++++ INPUT DATA ++++

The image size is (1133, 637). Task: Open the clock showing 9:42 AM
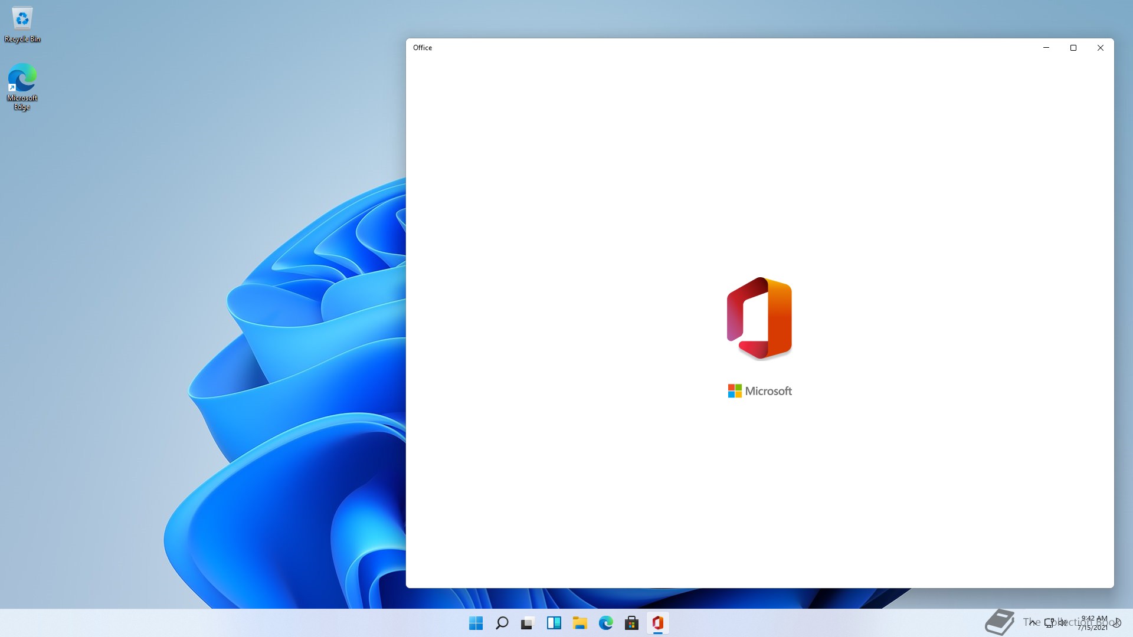1093,623
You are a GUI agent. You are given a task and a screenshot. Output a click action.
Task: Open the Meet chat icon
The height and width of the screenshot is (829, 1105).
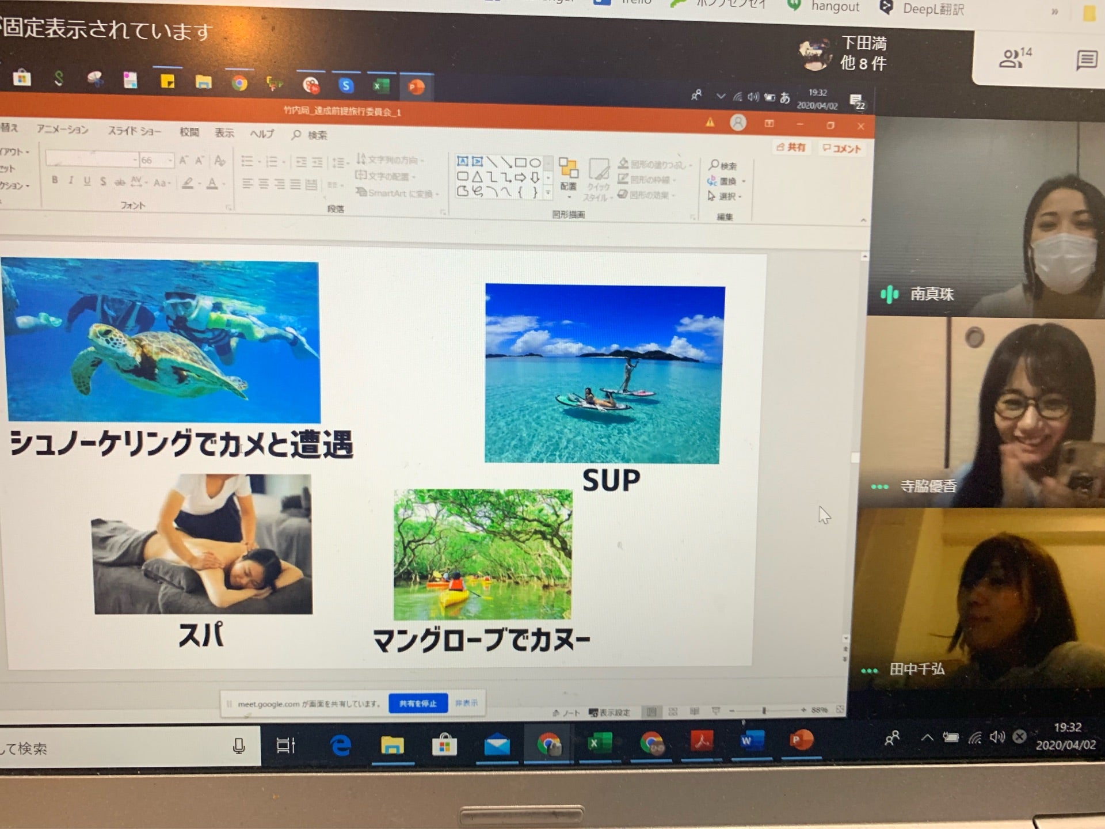(x=1086, y=59)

++++

What is needed is an exact copy of every entry, with the pictures removed.

The image size is (1133, 637). Task: Open the clock showing 9:42 AM
1093,623
You are a GUI agent. You are given a task and a screenshot. Output a click action.
Task: Open the Meet chat icon
The height and width of the screenshot is (829, 1105).
(x=1086, y=59)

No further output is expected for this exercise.